— start Data in this exercise —

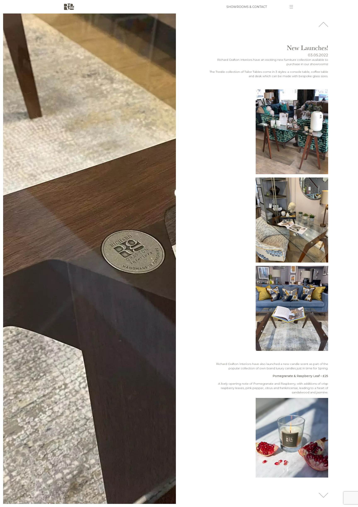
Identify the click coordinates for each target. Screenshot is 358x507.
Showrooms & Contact (246, 7)
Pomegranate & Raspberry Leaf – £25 (300, 376)
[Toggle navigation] (291, 7)
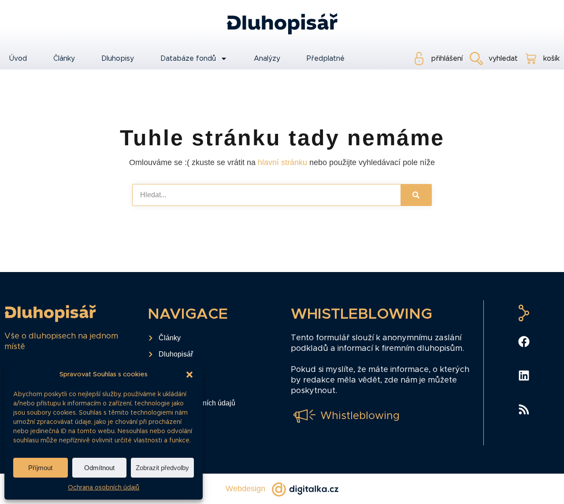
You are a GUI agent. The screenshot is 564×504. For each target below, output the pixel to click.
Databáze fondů (188, 58)
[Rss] (523, 409)
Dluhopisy (117, 58)
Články (64, 58)
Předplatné (326, 58)
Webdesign (245, 488)
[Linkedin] (523, 375)
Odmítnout (99, 467)
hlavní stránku (282, 162)
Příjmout (40, 467)
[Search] (416, 195)
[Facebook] (523, 341)
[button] (189, 374)
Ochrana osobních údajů (103, 488)
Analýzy (267, 58)
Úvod (18, 58)
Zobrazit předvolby (162, 467)
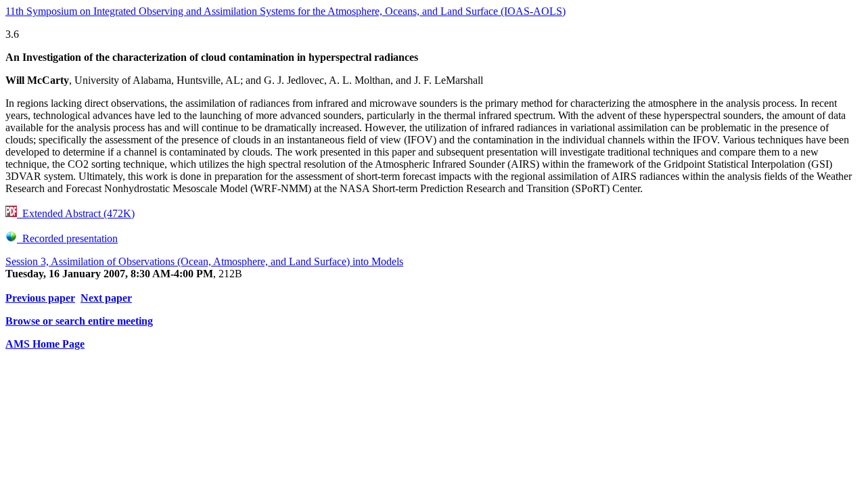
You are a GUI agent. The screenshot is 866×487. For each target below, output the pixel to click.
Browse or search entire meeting (79, 321)
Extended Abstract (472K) (76, 213)
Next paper (106, 298)
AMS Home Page (45, 344)
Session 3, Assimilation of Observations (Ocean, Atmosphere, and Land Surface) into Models (204, 261)
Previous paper (40, 298)
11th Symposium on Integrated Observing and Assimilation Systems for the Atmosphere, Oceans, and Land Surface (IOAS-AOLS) (285, 11)
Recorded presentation (67, 238)
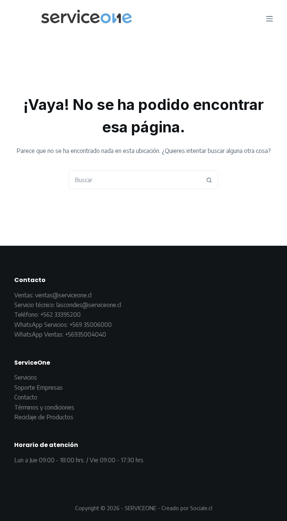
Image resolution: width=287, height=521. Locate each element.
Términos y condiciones (44, 407)
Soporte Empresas (38, 387)
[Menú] (269, 18)
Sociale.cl (201, 508)
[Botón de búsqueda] (209, 180)
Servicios (25, 377)
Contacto (25, 397)
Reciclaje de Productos (43, 417)
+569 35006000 (91, 324)
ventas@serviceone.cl (63, 295)
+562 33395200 (60, 314)
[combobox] (134, 180)
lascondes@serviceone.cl (88, 305)
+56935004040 (85, 334)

— end Data in this exercise —

Problem description
Could you revise all the records above, replacing "GUI agent" with "UI assistant" and changing nothing else? Leave the pictures out of your answer.

Result
Identify the click coordinates for each target. Screenshot is 358x507.
Showrooms & Contact (246, 7)
Pomegranate & Raspberry Leaf – £25 (300, 376)
[Toggle navigation] (291, 7)
You are a UI assistant. The screenshot is 564×504. For each target below, output the pixel to click.
Databáze fondů (188, 58)
[Rss] (523, 409)
Dluhopisy (117, 58)
Články (64, 58)
Předplatné (326, 58)
Webdesign (245, 488)
[Linkedin] (523, 375)
Odmítnout (99, 467)
hlavní stránku (282, 162)
Příjmout (40, 467)
[Search] (416, 195)
[Facebook] (523, 341)
[button] (189, 374)
Ochrana osobních údajů (103, 488)
Analýzy (267, 58)
Úvod (18, 58)
Zobrazit předvolby (162, 467)
You are a UI assistant. The screenshot is 866×487. For each target below, output the pixel to click.
Browse or search entire meeting (79, 321)
Extended Abstract (472K) (76, 213)
Next paper (106, 298)
AMS Home Page (45, 344)
Session 3, Assimilation of Observations (Ocean, Atmosphere, and Land Surface) into Models (204, 261)
Previous paper (40, 298)
11th Symposium on Integrated Observing and Assimilation Systems for the Atmosphere, Oceans, and Land Surface (IOAS-AOLS) (285, 11)
Recorded presentation (67, 238)
Image resolution: width=287, height=521. Locate each element.
Términos y condiciones (44, 407)
Soporte Empresas (38, 387)
[Menú] (269, 18)
Sociale.cl (201, 508)
[Botón de búsqueda] (209, 180)
Servicios (25, 377)
Contacto (25, 397)
Reciclaje de Productos (43, 417)
+569 35006000 (91, 324)
ventas@serviceone.cl (63, 295)
+562 33395200 (60, 314)
[combobox] (134, 180)
lascondes@serviceone.cl (88, 305)
+56935004040 (85, 334)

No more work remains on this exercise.